» **EXERCISE**: Please state the number of lines in the records below that contain the string "resolution", and nothing further.

[[ EXTRACTED RECORDS open ]]

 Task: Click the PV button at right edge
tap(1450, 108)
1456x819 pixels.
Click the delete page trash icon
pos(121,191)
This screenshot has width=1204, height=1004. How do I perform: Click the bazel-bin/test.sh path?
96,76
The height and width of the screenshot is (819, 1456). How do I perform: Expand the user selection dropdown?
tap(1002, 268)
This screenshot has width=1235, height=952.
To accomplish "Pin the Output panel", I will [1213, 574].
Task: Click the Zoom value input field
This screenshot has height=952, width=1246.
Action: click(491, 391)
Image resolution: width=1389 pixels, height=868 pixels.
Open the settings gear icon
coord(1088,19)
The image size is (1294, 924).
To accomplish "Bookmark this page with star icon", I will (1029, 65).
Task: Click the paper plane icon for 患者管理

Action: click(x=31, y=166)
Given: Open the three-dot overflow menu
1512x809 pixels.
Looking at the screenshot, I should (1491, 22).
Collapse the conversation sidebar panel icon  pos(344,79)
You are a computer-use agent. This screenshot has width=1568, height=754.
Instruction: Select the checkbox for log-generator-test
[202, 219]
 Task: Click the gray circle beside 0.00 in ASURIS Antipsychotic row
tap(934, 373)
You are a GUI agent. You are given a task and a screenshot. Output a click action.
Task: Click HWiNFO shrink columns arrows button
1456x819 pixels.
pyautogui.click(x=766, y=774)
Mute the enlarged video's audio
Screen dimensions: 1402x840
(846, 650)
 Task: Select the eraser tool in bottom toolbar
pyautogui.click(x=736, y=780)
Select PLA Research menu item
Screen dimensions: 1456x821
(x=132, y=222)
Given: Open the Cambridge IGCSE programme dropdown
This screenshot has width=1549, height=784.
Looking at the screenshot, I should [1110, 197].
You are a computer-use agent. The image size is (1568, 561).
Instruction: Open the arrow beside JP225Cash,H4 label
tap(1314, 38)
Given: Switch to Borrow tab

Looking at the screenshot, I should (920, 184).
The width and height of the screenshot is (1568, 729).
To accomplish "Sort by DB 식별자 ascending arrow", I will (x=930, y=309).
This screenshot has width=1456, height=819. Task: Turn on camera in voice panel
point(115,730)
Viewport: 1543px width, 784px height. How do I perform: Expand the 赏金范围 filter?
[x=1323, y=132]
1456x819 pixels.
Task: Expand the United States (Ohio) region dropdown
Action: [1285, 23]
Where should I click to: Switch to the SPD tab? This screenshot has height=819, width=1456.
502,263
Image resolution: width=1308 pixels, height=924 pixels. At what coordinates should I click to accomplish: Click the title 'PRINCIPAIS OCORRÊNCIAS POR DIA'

[[ EXTRACTED RECORDS closed ]]

» **EXERCISE OUTPUT**: 2